Everything was in order. The money, the equipment, the film. And despite fights and bad days of filming, they finished the shooting. The three women returned to their homes outside Singapore, and Georges stayed to tart processing the seventy cans of 3mm film. A process that never began.

After months and months waiting for news from Cardona, the enigmatic man was lost, never to be found again. He, along with the seventy cans that contained Shirkers.

Sandi Tan's Shirkers is shot exceptionally, with a narrative proposal that, instead of a documentary, seems to be a personal diary chronicling what happened before, during, and after the shooting of the original Shirkers.
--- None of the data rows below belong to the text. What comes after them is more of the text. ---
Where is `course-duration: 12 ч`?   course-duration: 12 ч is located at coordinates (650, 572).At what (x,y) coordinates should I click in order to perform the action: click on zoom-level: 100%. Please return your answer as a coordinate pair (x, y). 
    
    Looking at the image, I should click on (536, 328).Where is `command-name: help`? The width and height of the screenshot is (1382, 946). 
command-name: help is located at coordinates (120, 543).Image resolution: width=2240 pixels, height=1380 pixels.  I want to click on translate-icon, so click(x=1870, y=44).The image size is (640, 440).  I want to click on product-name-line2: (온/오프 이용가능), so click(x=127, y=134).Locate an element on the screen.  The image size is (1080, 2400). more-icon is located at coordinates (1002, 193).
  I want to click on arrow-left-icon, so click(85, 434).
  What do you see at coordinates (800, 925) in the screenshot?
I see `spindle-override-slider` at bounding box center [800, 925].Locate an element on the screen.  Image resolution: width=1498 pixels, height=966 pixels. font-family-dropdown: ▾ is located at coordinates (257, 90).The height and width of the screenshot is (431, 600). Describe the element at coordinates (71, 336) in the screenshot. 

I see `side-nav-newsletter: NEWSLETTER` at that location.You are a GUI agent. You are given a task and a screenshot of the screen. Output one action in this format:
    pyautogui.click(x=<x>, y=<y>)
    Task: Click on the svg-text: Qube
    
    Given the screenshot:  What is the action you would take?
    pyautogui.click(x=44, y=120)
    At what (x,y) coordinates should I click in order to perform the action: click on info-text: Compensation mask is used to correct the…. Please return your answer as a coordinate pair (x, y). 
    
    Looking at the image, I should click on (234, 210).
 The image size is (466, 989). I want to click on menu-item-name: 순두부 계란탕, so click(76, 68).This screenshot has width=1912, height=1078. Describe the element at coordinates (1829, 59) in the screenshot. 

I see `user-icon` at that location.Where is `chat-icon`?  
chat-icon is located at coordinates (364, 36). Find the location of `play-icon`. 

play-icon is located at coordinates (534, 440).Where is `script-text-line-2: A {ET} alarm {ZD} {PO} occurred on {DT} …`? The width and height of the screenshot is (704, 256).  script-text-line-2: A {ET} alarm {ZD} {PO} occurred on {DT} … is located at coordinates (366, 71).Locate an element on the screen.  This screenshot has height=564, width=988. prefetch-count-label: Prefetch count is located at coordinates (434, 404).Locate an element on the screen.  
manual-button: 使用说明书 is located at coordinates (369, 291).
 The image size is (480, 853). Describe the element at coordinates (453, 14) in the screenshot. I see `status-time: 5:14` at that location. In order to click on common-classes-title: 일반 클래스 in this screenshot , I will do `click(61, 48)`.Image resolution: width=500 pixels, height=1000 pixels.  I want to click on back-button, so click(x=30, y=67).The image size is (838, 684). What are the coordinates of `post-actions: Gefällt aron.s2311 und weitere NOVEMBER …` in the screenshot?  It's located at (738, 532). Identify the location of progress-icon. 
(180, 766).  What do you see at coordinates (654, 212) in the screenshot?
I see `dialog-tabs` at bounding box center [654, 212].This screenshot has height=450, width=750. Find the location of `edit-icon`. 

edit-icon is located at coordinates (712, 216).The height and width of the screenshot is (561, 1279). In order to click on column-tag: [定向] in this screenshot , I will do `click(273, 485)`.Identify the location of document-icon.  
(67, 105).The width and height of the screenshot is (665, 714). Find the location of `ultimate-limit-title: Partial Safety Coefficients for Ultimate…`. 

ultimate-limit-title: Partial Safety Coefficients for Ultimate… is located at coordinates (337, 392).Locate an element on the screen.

The documentary, narrated by Sandi in a kind of personal letter, explores all the anxieties that, as an adult, Georges Cardona woke up in her life. The film combines personal aspects of it, conversations with Jasmine, Sophie and the rest of the people who were important during this time. It also contains footage from Shirkers, the lost film, which she was able to recover a long time after.

 

 

There is a ghostly aspect to the story of Sandi and how her life and destiny were touched by Georges Cardona, and it is the fact that not only her, Sophie and Jasmine were victims of him. During the film, we meet another couple of people who also lived that kind of nightmare thanks to Cardona, in one way or another.

Sandi decides to close the film in an optimistic way, despite everything. It was the experience of Shirkers, and the opportunity to meet Cardona, what shaped her life as it is today. A life that she loves. "I know I will never have all my friends in the same place and at the same time again. But here they are, with me " she says.

The idea that Shirkers is now like a time capsule is undoubtedly what elevates the film to be one of the most hopeful of recent years.